Yesterday’s ruling by the Spanish constitutional court to suspend the Catalan parliament on Monday wasn’t entirely unexpected as the government in Madrid look to head off steps to call for independence by Catalan politicians, however short of a military presence there is little that Spanish politicians can do to physically stop the parliament convening anyway, which is what is expected to happen next week anyway.
As it is politicians in Catalonia are starting to disagree as to what the next steps are likely to be, in the wake of banks making preparations to relocate elsewhere, and it is these disagreements that have seen Spanish bonds and equity markets recover some of their poise. An organised opposition is always a more signficant proposition, and currently this is far from the case.
Despite the splits amongst Catalan lawmakers the language of government officials in Madrid doesn’t make any sort of negotiated settlement in the near term particularly likely. The sort of inflammatory language used by Spanish finance minister De Guindos in calling Catalan officials “insane” is hardly conducive to encouraging moderate voices to come forward, and prevent a damaging schism. It wouldn’t hurt politicians in Madrid to indulge in some velvet glove politics as opposed to the sledgehammer approach, which proved so damaging last weekend.
As such this saga could well be in the early stages of a political stand-off between Barcelona and Madrid, as the separatists try and extract some concessions from Madrid while keeping the nuclear option of declaring independence in their pocket.
In the US, equity markets continued their upward path yesterday setting new records once again while the US dollar has continued its recent rebound on expectations that we will get some form of tax reform in the coming weeks.
Recent economic data has also pointed to an improving economic outlook with this week’s ISM surveys pointing to improved economic activity in spite of the disruption caused by hurricanes Irma and Harvey.
Not only were the headline numbers well ahead of expectations but the internals of the manufacturing and the services reports pointed to improvements in new orders, employment as well as rising inflationary pressure in the form of sharp increases in prices paid, as the odds increase further of a December rate rise.
This is likely to filter down into an increase in inflationary pressure as these rises get passed down the supply chain, and in turn lead to higher wages. So far we’ve seen little evidence of that in the headline inflation numbers or in wages, so today’s wages numbers will be closely monitored for evidence of that. Average hourly earnings are expected to remain unchanged at 2.5% on an annualised basis, however if the monthly numbers show a bigger than expected rise of 0.3% we could well see further US dollar gains.

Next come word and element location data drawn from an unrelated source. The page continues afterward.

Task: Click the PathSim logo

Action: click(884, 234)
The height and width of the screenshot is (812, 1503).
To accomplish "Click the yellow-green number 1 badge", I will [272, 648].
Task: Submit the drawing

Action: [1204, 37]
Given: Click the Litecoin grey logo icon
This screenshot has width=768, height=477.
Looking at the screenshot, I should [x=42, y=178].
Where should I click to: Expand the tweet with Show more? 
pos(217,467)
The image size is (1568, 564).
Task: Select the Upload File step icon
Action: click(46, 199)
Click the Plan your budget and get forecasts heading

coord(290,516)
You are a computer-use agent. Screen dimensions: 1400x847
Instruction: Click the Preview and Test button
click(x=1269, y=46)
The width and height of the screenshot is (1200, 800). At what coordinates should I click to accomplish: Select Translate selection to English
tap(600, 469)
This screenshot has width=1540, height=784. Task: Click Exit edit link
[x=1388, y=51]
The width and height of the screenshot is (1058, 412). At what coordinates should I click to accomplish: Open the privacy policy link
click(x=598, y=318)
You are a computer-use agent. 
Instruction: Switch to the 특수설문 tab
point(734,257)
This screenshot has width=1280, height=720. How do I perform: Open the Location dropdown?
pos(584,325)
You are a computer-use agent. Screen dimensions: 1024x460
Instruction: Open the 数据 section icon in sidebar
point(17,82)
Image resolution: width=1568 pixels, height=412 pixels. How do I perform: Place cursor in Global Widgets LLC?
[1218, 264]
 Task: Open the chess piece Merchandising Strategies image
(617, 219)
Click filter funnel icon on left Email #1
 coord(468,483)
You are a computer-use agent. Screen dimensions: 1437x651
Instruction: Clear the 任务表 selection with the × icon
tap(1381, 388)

The headline payrolls report is expected to show some disruption as a result of the recent storms, with a sharp dip in jobs gained similar to Wednesday’s ADP report. August saw a surprisingly disappointing 156k and today’s September number is expected to come in below the 100k level at about 80k, the lowest level this year. The unemployment rate is expected to come in unchanged at 4.4%.
Anything in line or above expectations should be treated as US dollar positive, however any gains are likely to be fairly limited given the gains seen already this week, while a disappointing number could trigger some profit taking.
The pound has had another poor week its third weekly decline in a row, as concerns about political instability as well as disappointing economic data have undermined sentiment.
More self-indulgence from Conservative party MP’s over the future of Prime Minister Theresa May has pushed the pound back to levels last seen at the beginning of August. Even if they were able to get her to step down it is not immediately clear who would replace her. Foreign Secretary Boris Johnson has put quite a few noses out of joint with his recent behaviour and might prove to be quite divisive, while none of the other possible candidates would appear to have the required support.
It seems likely that this discontent will once again amount to nothing more than hot air in the short term at least. The last thing the currency, the Conservative party and more importantly the country needs right now is the self-indulgence of another leadership battle.
EURUSD – continues to drift lower and remains on course for a test of the 1.1600 level while below the 1.1830. A break below 1.1670 could complete a potential head and shoulders reversal which could target a move back to the 1.1200 area.
GBPUSD – broke through support at the 1.3220 area and now looks set to test 1.2960 trend line support from the March lows of 1.2100. A move back through 1.3340 is needed to stabilise and argue for a move back to 1.3420.
EURGBP – having pushed through the 0.8900 area we look set for a return to the 0.8970 area, and possibly a retest of the 50 day MA at 0.9020. Support now sits back at the 0.8900 area and below that at the 0.8820 area.
USDJPY – still finding selling interest near the 113.20 level, but feels like we could extend towards 114.00. A failure here retargets the 112.20 level and below that a return towards 111.30.